Brian Eno, Danny Hillis: The Long Now, now

Long Now: Seminars About Long-term Thinking - Un pódcast de The Long Now Foundation

Brian Eno delivered the first SALT talk exactly ten years ago. He gave The Long Now Foundation its name, contributed in no end of artistic and financial ways, and designed the chimes for the 10,000-year Clock. Danny Hillis instigated and co-founded Long Now and designed its series of Clocks, culminating currently in the 500-foot one being built inside a west Texas mountain.

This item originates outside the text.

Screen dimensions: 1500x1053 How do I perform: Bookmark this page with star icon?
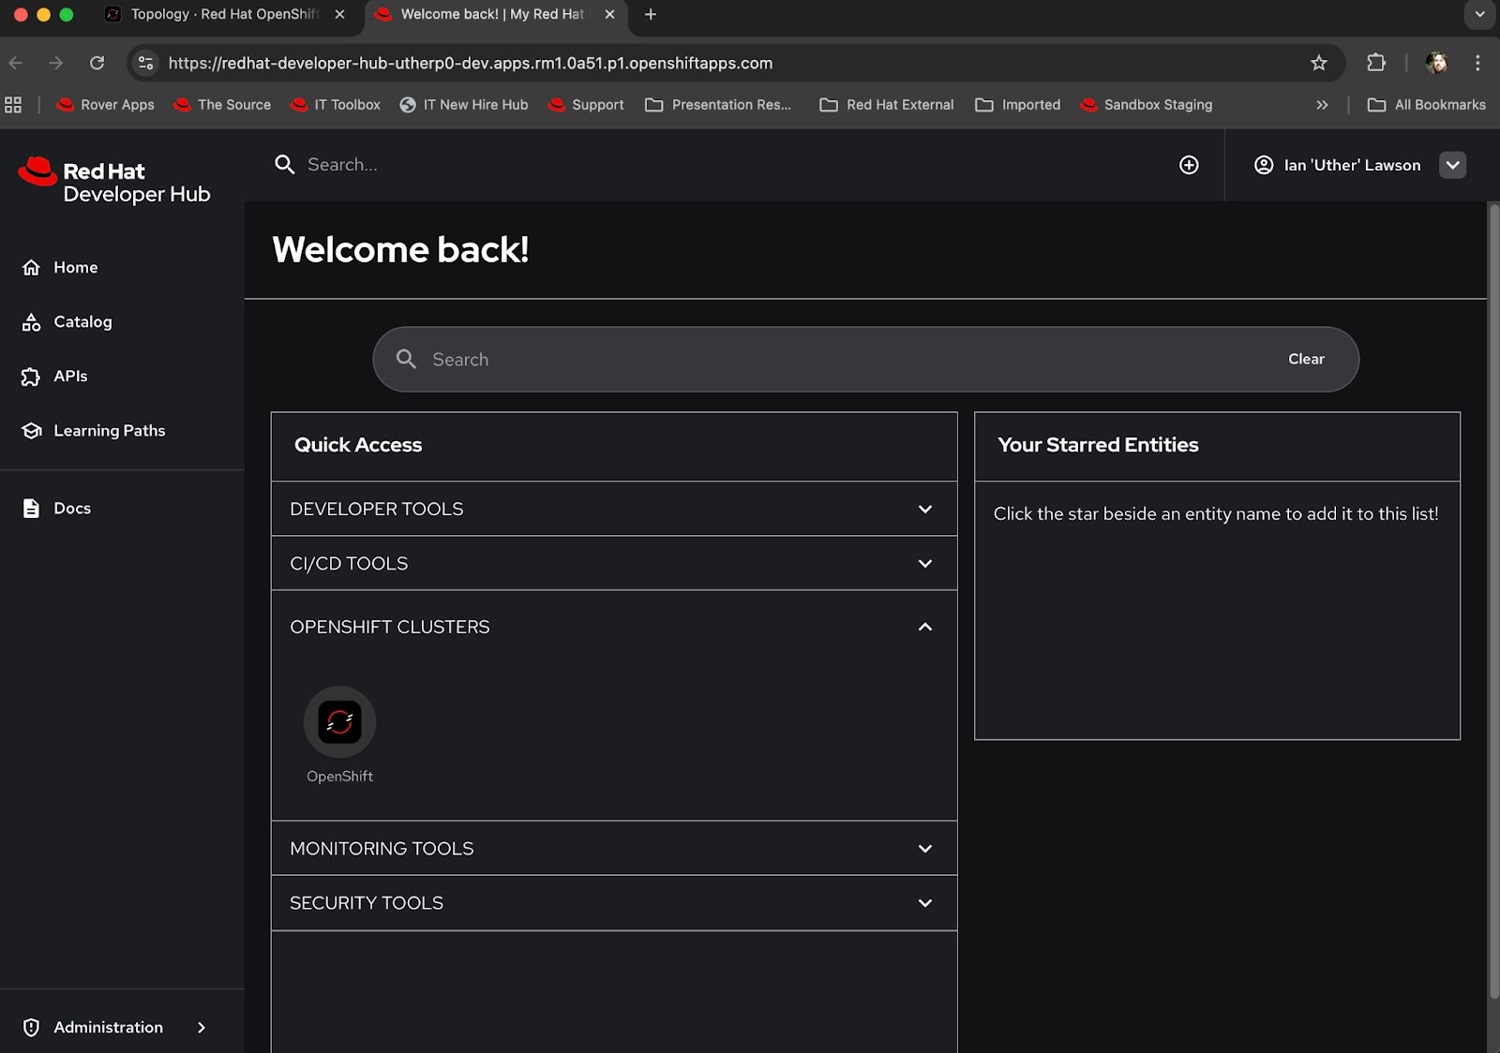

In the course of their collaboration, Eno and Hillis became fast friends. Thousands of years pass a decade at a time. The idea and works of Long Now have been active for two decades (1/500th of 10,000 years). Between the conception and initial delivery of a deep idea, much transpires. If the idea resonates with people, it gains a life of its own. Allies assemble, and shape things. Public engagement shapes things. Funding or its absence shapes things. Refinements of the idea emerge, branch off, and thrive or don’t. Initial questions metastasize into potent new questions. Over time, the promotion of “long-term thinking” begins to acquire a bit of its own long term to conjure with. Eno and Hillis have spent 20 years thinking about long-term thinking and building art for it, with ever increasing fascination. What gets them about it?